Print every line below exactly. Skip the pictures.
┌────────
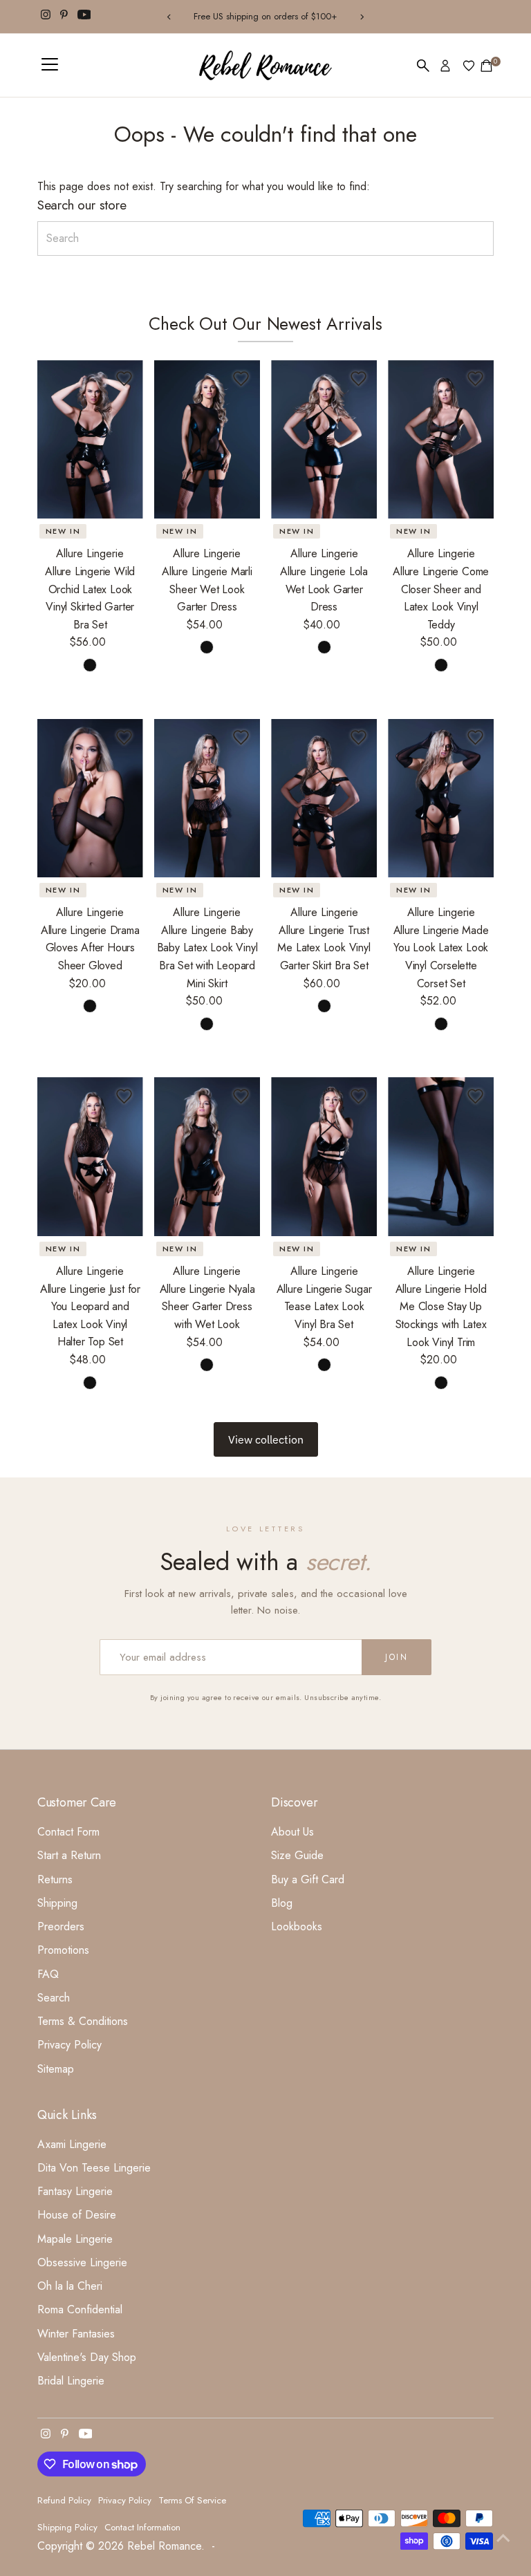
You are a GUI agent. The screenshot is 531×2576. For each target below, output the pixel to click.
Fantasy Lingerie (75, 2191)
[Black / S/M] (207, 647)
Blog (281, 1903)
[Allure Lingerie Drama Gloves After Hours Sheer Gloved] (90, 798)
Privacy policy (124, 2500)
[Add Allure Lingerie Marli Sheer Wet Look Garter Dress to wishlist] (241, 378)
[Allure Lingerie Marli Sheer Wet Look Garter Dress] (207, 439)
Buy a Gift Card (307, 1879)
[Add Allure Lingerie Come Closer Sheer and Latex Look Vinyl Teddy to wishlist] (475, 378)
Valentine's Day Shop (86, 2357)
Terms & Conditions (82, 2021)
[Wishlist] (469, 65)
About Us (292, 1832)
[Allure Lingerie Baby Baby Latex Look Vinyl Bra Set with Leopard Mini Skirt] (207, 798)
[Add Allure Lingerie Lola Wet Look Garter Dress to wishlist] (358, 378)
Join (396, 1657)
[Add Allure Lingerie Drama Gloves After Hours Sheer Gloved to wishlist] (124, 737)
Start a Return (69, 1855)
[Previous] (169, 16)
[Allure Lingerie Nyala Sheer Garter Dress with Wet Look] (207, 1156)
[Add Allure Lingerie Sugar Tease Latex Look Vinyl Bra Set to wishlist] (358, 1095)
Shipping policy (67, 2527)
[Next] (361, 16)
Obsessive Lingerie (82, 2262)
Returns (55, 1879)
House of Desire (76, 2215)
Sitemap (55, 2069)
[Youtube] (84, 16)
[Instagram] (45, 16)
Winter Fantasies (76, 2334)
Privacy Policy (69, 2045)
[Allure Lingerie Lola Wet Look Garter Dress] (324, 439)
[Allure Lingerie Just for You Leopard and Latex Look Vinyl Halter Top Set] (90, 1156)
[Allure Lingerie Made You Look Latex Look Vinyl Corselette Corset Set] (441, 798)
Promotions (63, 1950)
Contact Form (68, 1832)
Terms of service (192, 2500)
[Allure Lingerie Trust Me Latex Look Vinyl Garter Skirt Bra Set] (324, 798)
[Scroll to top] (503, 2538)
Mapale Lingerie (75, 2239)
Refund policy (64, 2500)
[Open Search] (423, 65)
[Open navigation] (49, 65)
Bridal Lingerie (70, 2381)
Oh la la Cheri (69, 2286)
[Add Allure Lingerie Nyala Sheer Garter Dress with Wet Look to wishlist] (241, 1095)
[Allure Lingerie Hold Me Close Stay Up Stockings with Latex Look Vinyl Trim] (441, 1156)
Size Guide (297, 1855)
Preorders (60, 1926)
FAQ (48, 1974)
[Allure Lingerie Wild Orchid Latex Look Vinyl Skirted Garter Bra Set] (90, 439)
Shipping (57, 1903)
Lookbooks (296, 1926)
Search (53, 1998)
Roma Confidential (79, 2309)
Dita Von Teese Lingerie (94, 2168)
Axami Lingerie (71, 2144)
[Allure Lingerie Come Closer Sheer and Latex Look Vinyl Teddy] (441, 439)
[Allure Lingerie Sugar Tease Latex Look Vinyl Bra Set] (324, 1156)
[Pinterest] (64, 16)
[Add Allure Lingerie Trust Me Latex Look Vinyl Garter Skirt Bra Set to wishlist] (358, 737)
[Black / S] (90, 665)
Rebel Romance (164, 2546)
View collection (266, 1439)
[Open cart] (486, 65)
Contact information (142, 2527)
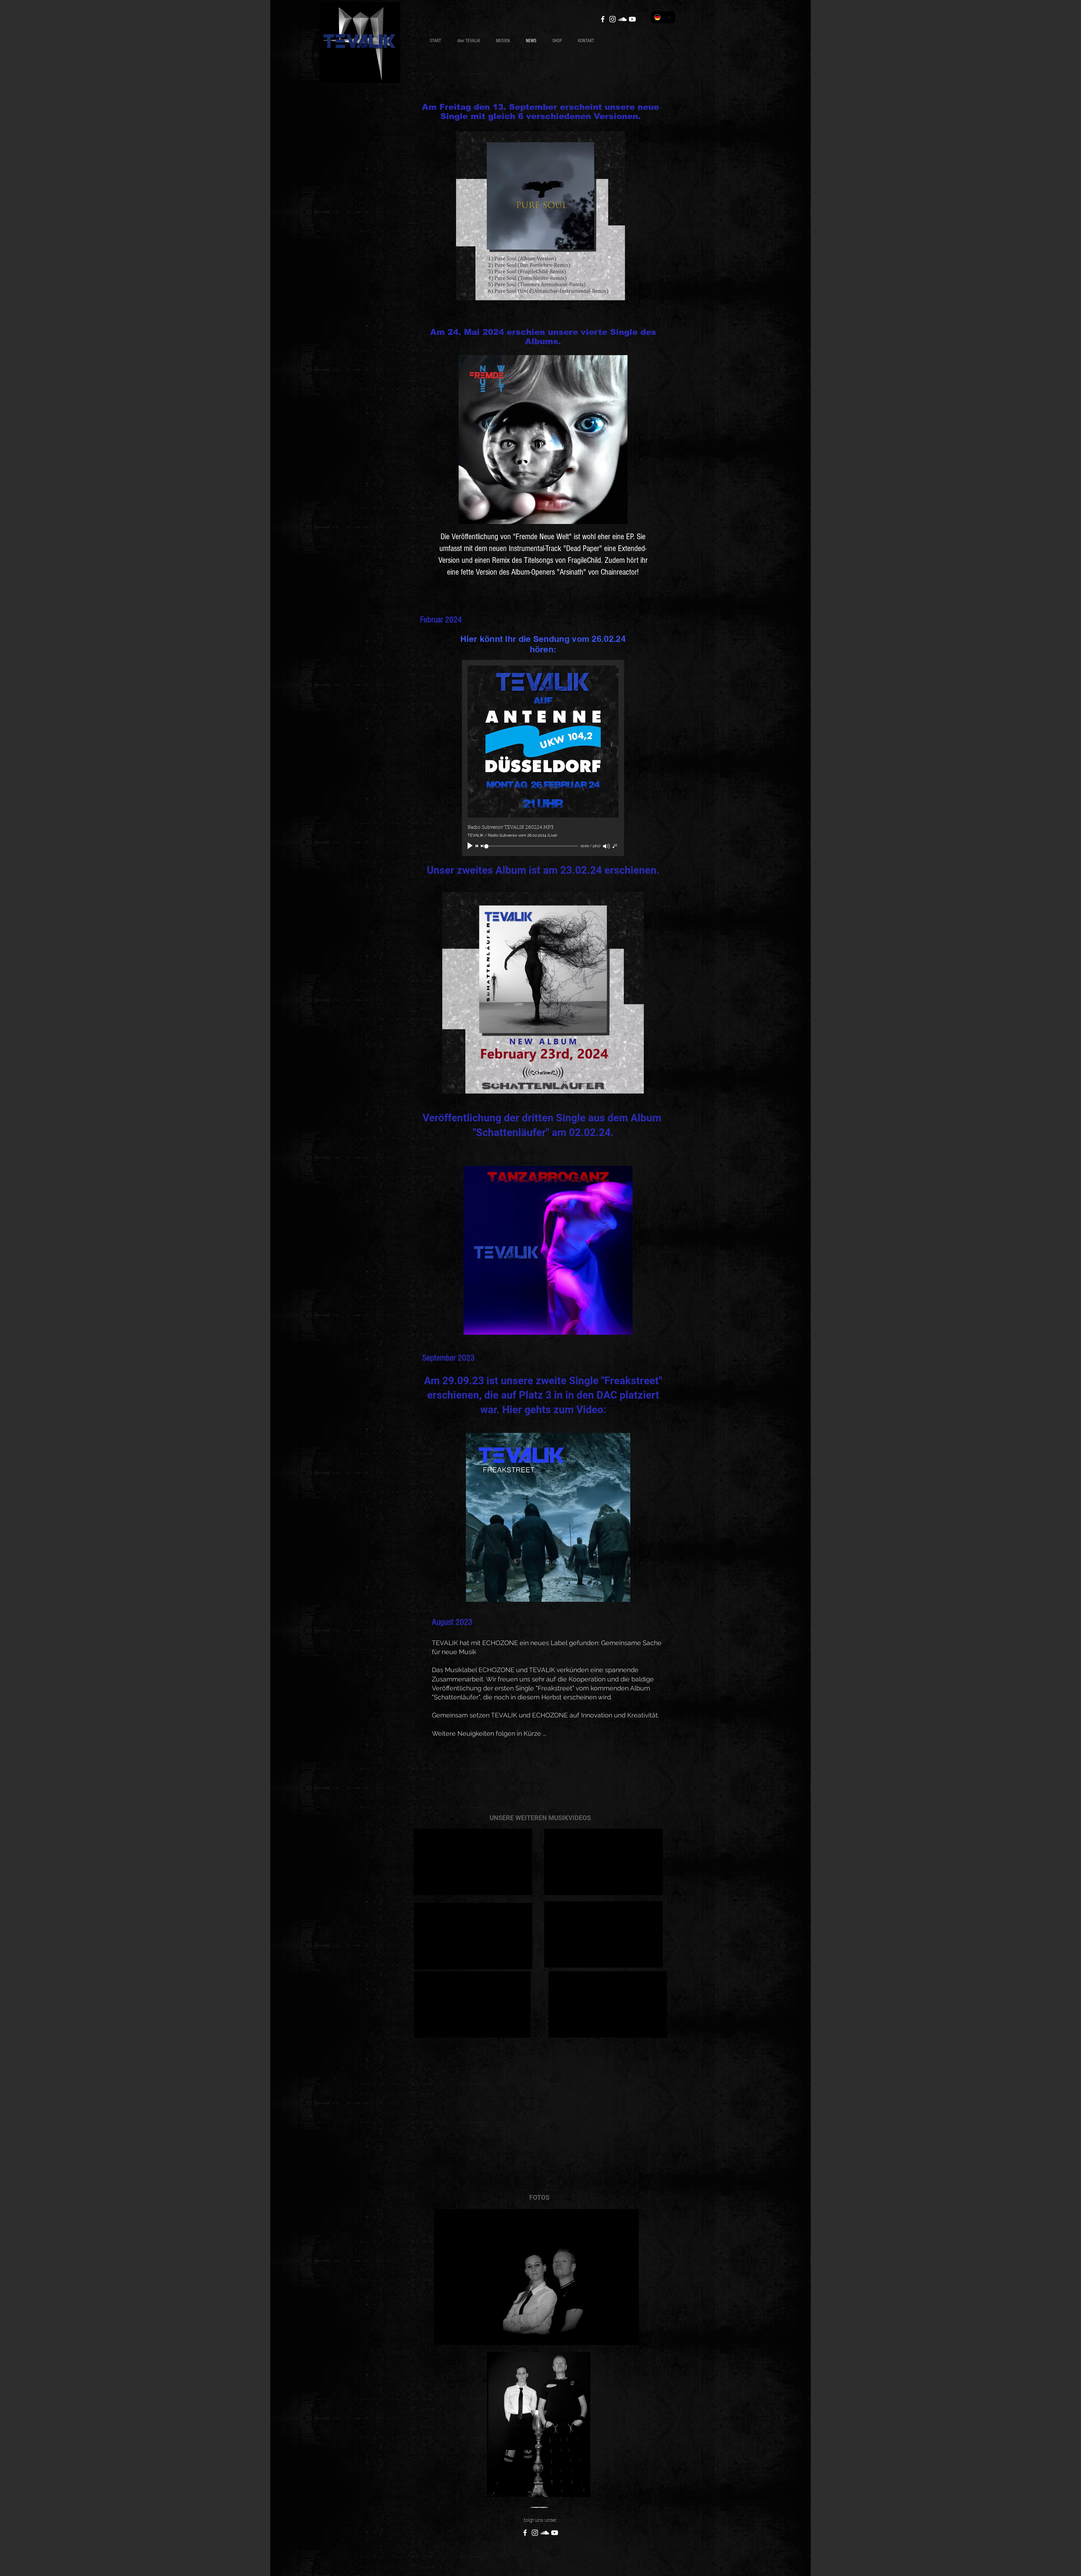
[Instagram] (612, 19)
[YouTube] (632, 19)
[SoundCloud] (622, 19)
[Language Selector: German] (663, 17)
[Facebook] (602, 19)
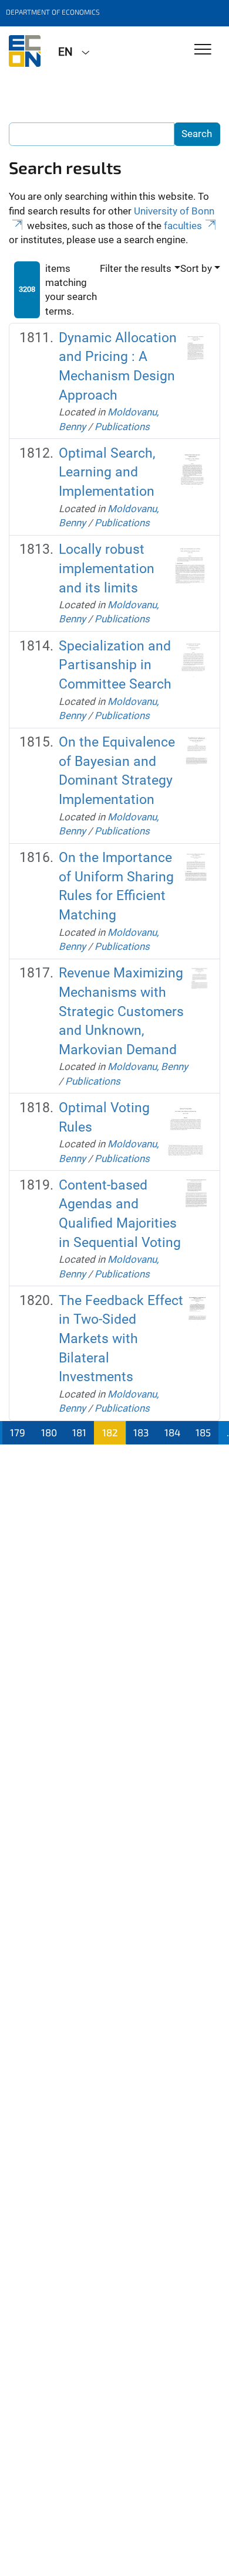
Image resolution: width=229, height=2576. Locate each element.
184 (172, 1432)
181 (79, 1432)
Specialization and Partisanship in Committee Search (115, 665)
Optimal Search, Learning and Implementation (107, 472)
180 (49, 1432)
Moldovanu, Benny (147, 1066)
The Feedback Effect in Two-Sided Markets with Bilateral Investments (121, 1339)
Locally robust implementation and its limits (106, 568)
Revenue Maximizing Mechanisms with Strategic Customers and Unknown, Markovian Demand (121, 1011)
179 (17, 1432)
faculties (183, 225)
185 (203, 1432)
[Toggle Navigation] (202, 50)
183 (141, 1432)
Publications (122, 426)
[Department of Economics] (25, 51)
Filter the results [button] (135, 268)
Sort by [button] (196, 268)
└────────
*Response area*
You are a GUI agent. The screenshot is 531×2576. For each target below, output the pixel to click.
Fantasy Lingerie (75, 2191)
[Black / S/M] (207, 647)
Blog (281, 1903)
[Allure Lingerie Drama Gloves After Hours Sheer Gloved] (90, 798)
Privacy policy (124, 2500)
[Add Allure Lingerie Marli Sheer Wet Look Garter Dress to wishlist] (241, 378)
[Allure Lingerie Marli Sheer Wet Look Garter Dress] (207, 439)
Buy a Gift Card (307, 1879)
[Add Allure Lingerie Come Closer Sheer and Latex Look Vinyl Teddy to wishlist] (475, 378)
Valentine's Day Shop (86, 2357)
Terms & Conditions (82, 2021)
[Wishlist] (469, 65)
About Us (292, 1832)
[Allure Lingerie Baby Baby Latex Look Vinyl Bra Set with Leopard Mini Skirt] (207, 798)
[Add Allure Lingerie Lola Wet Look Garter Dress to wishlist] (358, 378)
Join (396, 1657)
[Add Allure Lingerie Drama Gloves After Hours Sheer Gloved to wishlist] (124, 737)
Start a Return (69, 1855)
[Previous] (169, 16)
[Allure Lingerie Nyala Sheer Garter Dress with Wet Look] (207, 1156)
[Add Allure Lingerie Sugar Tease Latex Look Vinyl Bra Set to wishlist] (358, 1095)
Shipping policy (67, 2527)
[Next] (361, 16)
Obsessive Lingerie (82, 2262)
Returns (55, 1879)
House of Desire (76, 2215)
Sitemap (55, 2069)
[Youtube] (84, 16)
[Instagram] (45, 16)
Winter Fantasies (76, 2334)
Privacy Policy (69, 2045)
[Allure Lingerie Lola Wet Look Garter Dress] (324, 439)
[Allure Lingerie Just for You Leopard and Latex Look Vinyl Halter Top Set] (90, 1156)
[Allure Lingerie Made You Look Latex Look Vinyl Corselette Corset Set] (441, 798)
Promotions (63, 1950)
Contact Form (68, 1832)
Terms of service (192, 2500)
[Allure Lingerie Trust Me Latex Look Vinyl Garter Skirt Bra Set] (324, 798)
[Scroll to top] (503, 2538)
Mapale Lingerie (75, 2239)
Refund policy (64, 2500)
[Open Search] (423, 65)
[Open navigation] (49, 65)
Bridal Lingerie (70, 2381)
Oh la la Cheri (69, 2286)
[Add Allure Lingerie Nyala Sheer Garter Dress with Wet Look to wishlist] (241, 1095)
[Allure Lingerie Hold Me Close Stay Up Stockings with Latex Look Vinyl Trim] (441, 1156)
Size Guide (297, 1855)
Preorders (60, 1926)
FAQ (48, 1974)
[Allure Lingerie Wild Orchid Latex Look Vinyl Skirted Garter Bra Set] (90, 439)
Shipping (57, 1903)
Lookbooks (296, 1926)
Search (53, 1998)
Roma Confidential (79, 2309)
Dita Von Teese Lingerie (94, 2168)
Axami Lingerie (71, 2144)
[Allure Lingerie Come Closer Sheer and Latex Look Vinyl Teddy] (441, 439)
[Allure Lingerie Sugar Tease Latex Look Vinyl Bra Set] (324, 1156)
[Pinterest] (64, 16)
[Add Allure Lingerie Trust Me Latex Look Vinyl Garter Skirt Bra Set to wishlist] (358, 737)
[Black / S] (90, 665)
Rebel Romance (164, 2546)
View collection (266, 1439)
[Open cart] (486, 65)
Contact information (142, 2527)
[Instagram] (612, 19)
[YouTube] (632, 19)
[SoundCloud] (622, 19)
[Language Selector: German] (663, 17)
[Facebook] (602, 19)
Image resolution: width=229, height=2576. Locate each element.
184 (172, 1432)
181 (79, 1432)
Specialization and Partisanship in Committee Search (115, 665)
Optimal Search, Learning and Implementation (107, 472)
180 (49, 1432)
Moldovanu, Benny (147, 1066)
The Feedback Effect in Two-Sided Markets with Bilateral Investments (121, 1339)
Locally robust implementation and its limits (106, 568)
Revenue Maximizing Mechanisms with Strategic Customers and Unknown, Markovian Demand (121, 1011)
179 (17, 1432)
faculties (183, 225)
185 (203, 1432)
[Toggle Navigation] (202, 50)
183 (141, 1432)
Publications (122, 426)
[Department of Economics] (25, 51)
Filter the results [button] (135, 268)
Sort by [button] (196, 268)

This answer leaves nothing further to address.